We agree that the crossing part of the X has to remain constant so that no two reversing legs don't touch.However,there seems to be something I don't see as I see no point in having the lower legs of the X reversing,other than adding complexity and costs.What am I missing here?


----------



## DonR (Oct 18, 2012)

Jake

You are right. I went back and looked at it again and I see your point
that the lower part of the X is simply a 'passing siding' for the main
oval. Thus, that reduces the isolated tracks to two, from 7210 to 7204
and from 7403 to 7006. 

So he would need only to use a Digitrax PM 42 which
has capability to control 4 reverse loops. It's cost
is less than buying two reverse loop controllers. Big improvement.

Don


----------



## icrr (Jan 21, 2015)

The interior of the layout has only two paths where reversals occur. These are shown in each of the attached files. Trains going across the upper portion of the interior and those going across the lower section of the interior do not involve a reversal.
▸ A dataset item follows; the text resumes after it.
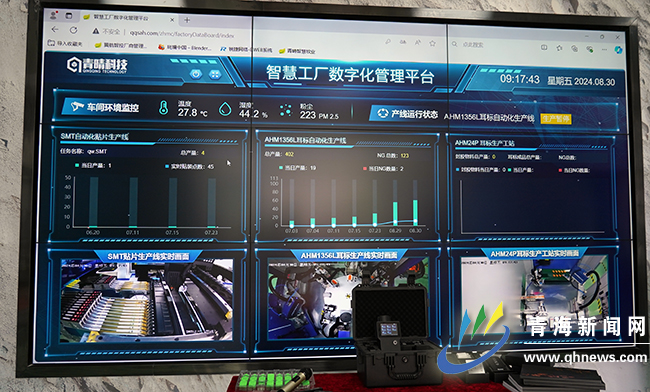This screenshot has height=392, width=650.
Task: Click the yellow 生产暂停 status badge
Action: click(556, 119)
They exit the interior and return to the main line in the same direction as when they entered.

Don, you suggested the interior needs to be broken into a number of smaller separate (isolated) sections. My understanding is that an isolated section needs to be long enough to hold ALL of the longest train that will use the isolation area. When the layout is complete (not just what is shown in the reversal picture), some of the trains will be close to 4 feet long, which means the locos will have crossed at least one Y turnout before the last car clears the main line.

It is my plan to have only one train at a time passing through the interior to avoid conflicts and collisions.

It also seems to me that this entire section will need to be isolated from the rest of the layout because a train already in thus section may be traveling in a direction opposite the direction of travel of a train entering the section from other parts of the layout.


----------



## Brakeman Jake (Mar 8, 2009)

Most obviously,you have no understanding of how DCC works.First,DCC equipped locos will travel in the direction dictated by the digital instructions and WILL NOT be influenced by the track polarity,wichever it is.

The purpose of the polarity reversing modules is to avoid shorts when trains jump the gap between two tracks of different polarities by matching track A to track B or track B to track A depending on the specific situation.

The reversing modules simply protect the layout from trackwork shorts and have absolutely NO EFFECT on the direction of the train,wich you seem to think.As said earlier,the decoder equipped loco couldn't care about track polarity while the standard DC loco does.

As proposed,the lower section of your layout,including the spur,siding and the station area,doesn't have any polarity conflict,wich means that multiple trains can either follow eachother or meet freely as long as they don't enter the same turnout at the same time.


----------



## DonR (Oct 18, 2012)

Yes, I at first 'saw' the need for four isolated sections but Jake
pointed out the error of my ways.

The simple solution, as I have stated in my 3:15 post yesterday,
is to consider the entire lower part of the 'X' as mainline not
isolated.

You would then have only the two upper sections leaving off of this
as isolated 'reverse loops'.

You really don't need the isolated section to be longer than your
longest train. This would apply for lighted passenger cars or
caboose if the loco is still in the section.
The trucks of these would cause the controller to 
reverse. If the loco had already left the section that would
not matter anyway. About the only other resolution would
be to replace the X middle turnouts with a pure crossing.
That way each of the X crosses could be a long isolated
section.

The best laid plans...as has been said...you will get a 2nd train
coming through the X at some point, so you'll just have to be
on alert. With DCC, trains can be going in opposite directions
on the same track...just don't let them collide.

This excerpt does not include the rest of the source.